[Trecho da página]:
--------------------------------

Da penhorabilidade de penhora do bem de família que pertence ao fiador que garantiu o contrato de locação.
É perceptível a mudança que veio e vem
ocorrendo na plêiade das Leis que normatizam as mais diferentes esferas de
convívio social no Brasil. A legislação pátria sofreu grande alteração com o
advento da Constituição Federal de 1988, dando ênfase ao aspecto social e
influenciando toda uma gama de novas legislações esparsas e até codificadas,
como é o caso do atual Código Civil de 2002.
Imbuída deste sentido social é que em
1990 surgiu a Lei 8.009 de 29 de março de 1990 com intuito de proteger os bens
de família, garantindo assim a sua impenhorabilidade.
Conforme os ditames do seu artigo 1º o
bem imóvel residencial do casal ou da entidade familiar é impenhorável, bem
como todos os bens móveis que guarnecem o lar, as suas benfeitorias e
plantações. Deste modo, estes bens não respondem por dívidas contraídas pelos
seus proprietários.
Por este viés, observa-se que a dada Lei
foi criada tendo um evidente cunho social no ordenamento legislativo em detrimento
do cunho capitalista, embora trouxesse em sua redação originária, mais
especificamente, em seu artigo 3º, seis incisos contendo exceções a
impenhorabilidade do bem de família, tais como, para execução de pensão
alimentícia, cobranças de impostos prediais ou territoriais e outros elencados
em seus incisos.

--------------------------------

[Dados disponíveis]:

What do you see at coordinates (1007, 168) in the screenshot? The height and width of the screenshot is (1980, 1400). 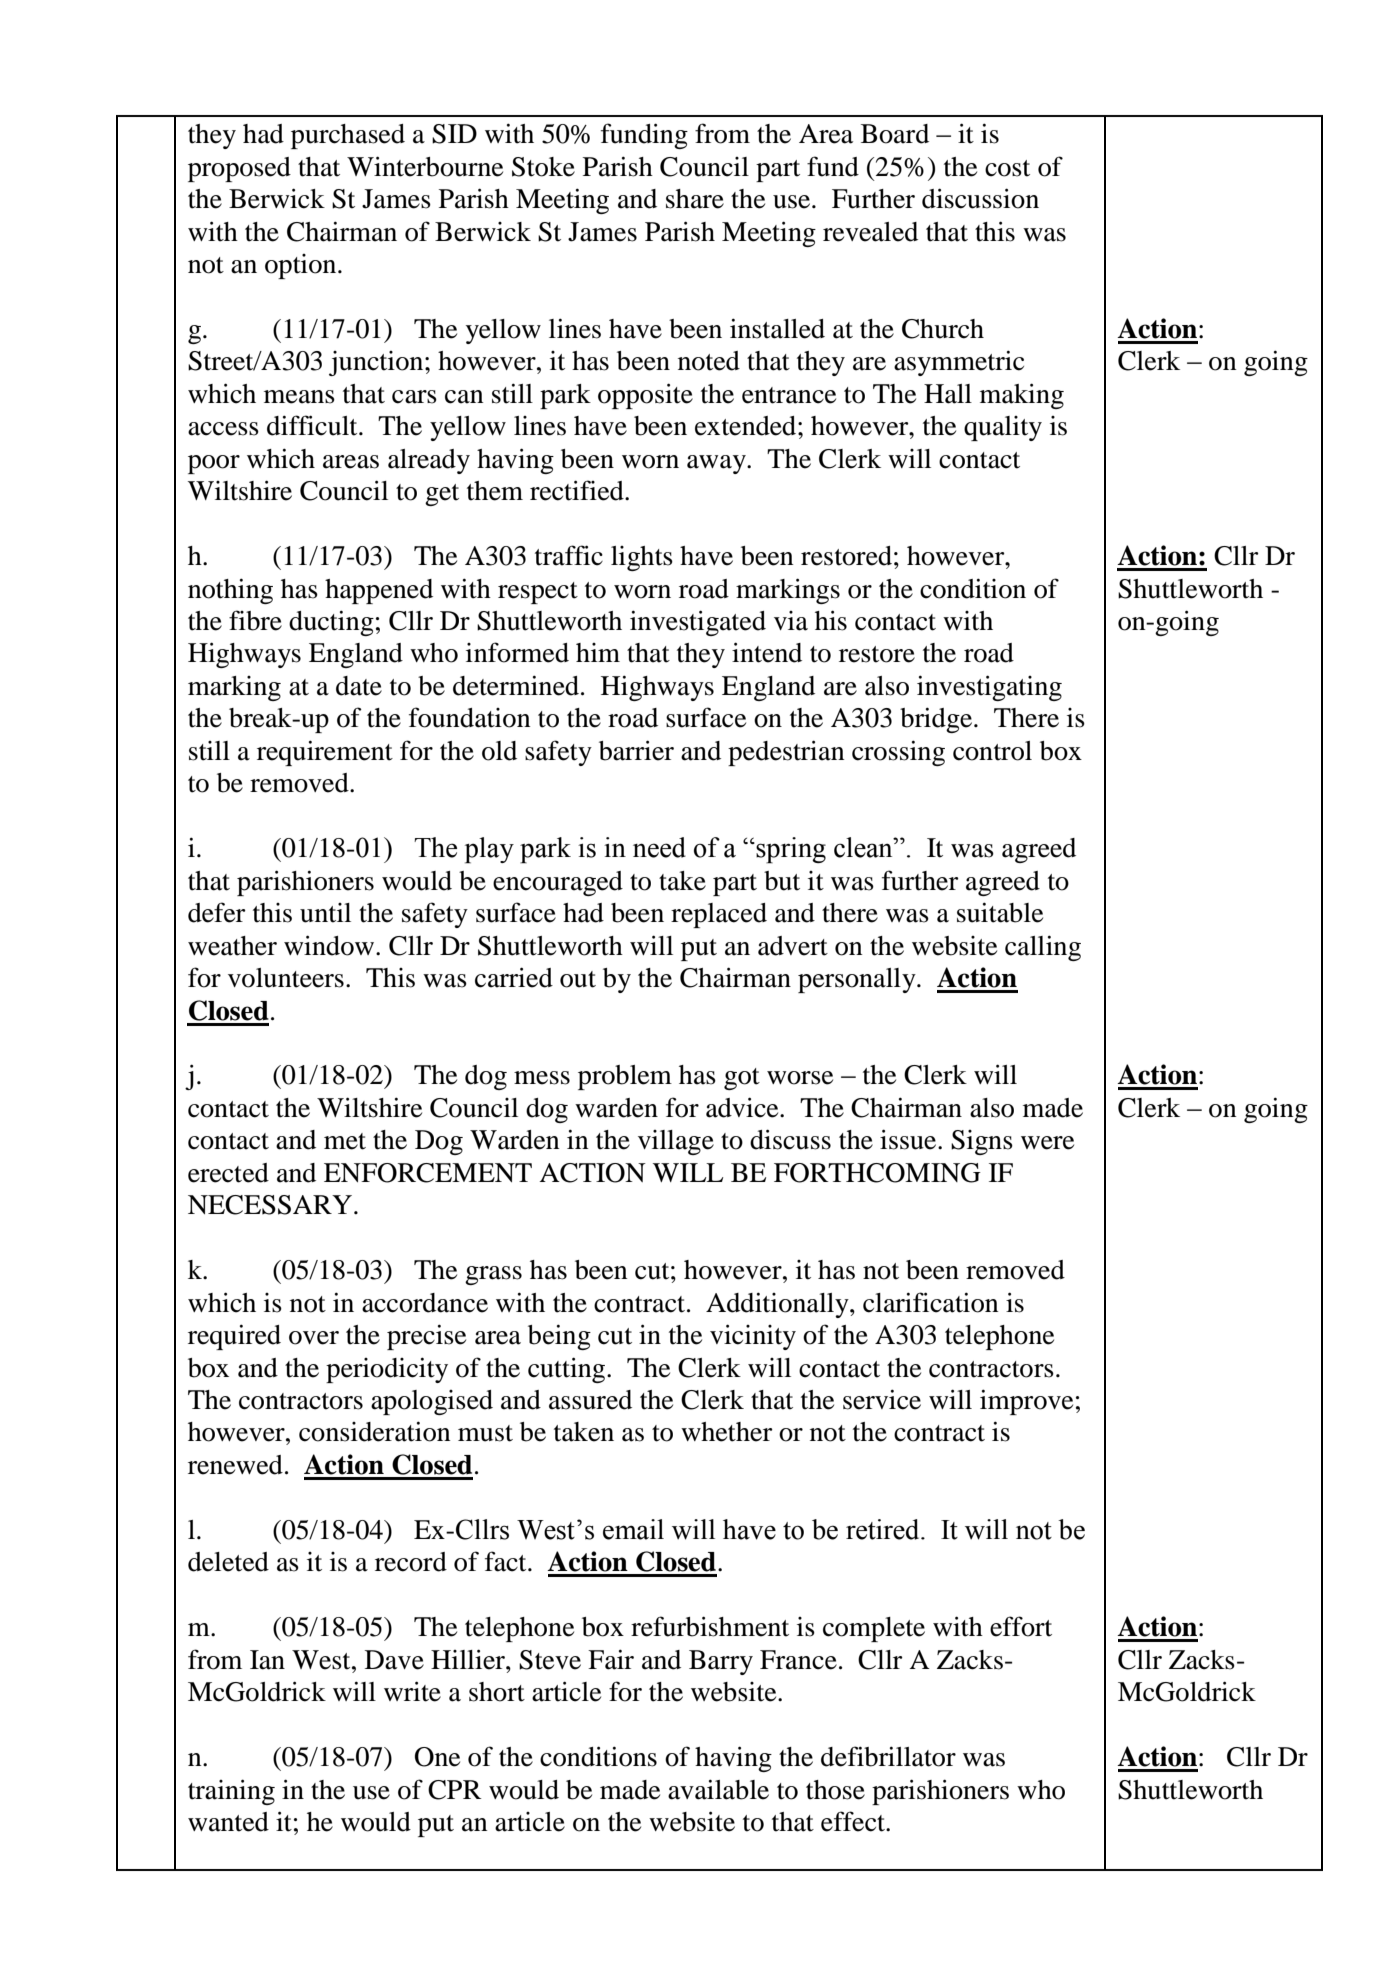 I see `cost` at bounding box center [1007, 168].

--------------------------------

Continue o texto sobre a penhora do bem de família do fiador, a partir da última frase apresentada.

Com o surgimento em 1991 da Lei que
dispõe sobre as locações dos imóveis urbanos, a Lei 8.245 de 18 de outubro de
1991, foi incluído mais um inciso ao art. 3º da Lei 8.009/1990, o inciso VII, ditando
que, em caso de execução de obrigação oriunda de fiança concedida em contrato
de locação não pode ser alegada a impenhorabilidade do bem de família. Ou seja,
o bem de família do fiador, de um contrato de locação, passou a ter a
possibilidade de vir a ser penhorado em caso de interposição de ação de execução
por seu inadimplemento.
Observa-se que tal tratamento não é
isonômico com o devedor principal, que persiste podendo alegar a
impenhorabilidade do bem de família em uma ação de execução de contrato de
aluguel.
Com a inclusão do inciso VII, se
vislumbrou uma situação sui generis, onde
o fiador, que não tem qualquer benefício em um contrato de locação, ficou
despido de qualquer proteção sobre os seus bens de família, enquanto o devedor
principal, o locatário, aquele que usufrui do bem locado, pode utilizar tal
prerrogativa.
Instalou-se aí uma desigualdade gritante
que a princípio gerou grandes polêmicas jurisprudenciais e doutrinárias, acerca
inclusive de suposta inconstitucionalidade da alteração legislativa.
Tais polêmicas, posteriormente, foram
superadas por conta das vastas e uníssonas jurisprudências do STJ e STF sobre o
tema, que considera incólume e inatacável tal preceito legislativo.
“FIADOR. Locação. Ação de
despejo. Sentença de procedência. Execução. Responsabilidade solidária pelos
débitos do afiançado. Penhora de seu imóvel residencial. Bem de família.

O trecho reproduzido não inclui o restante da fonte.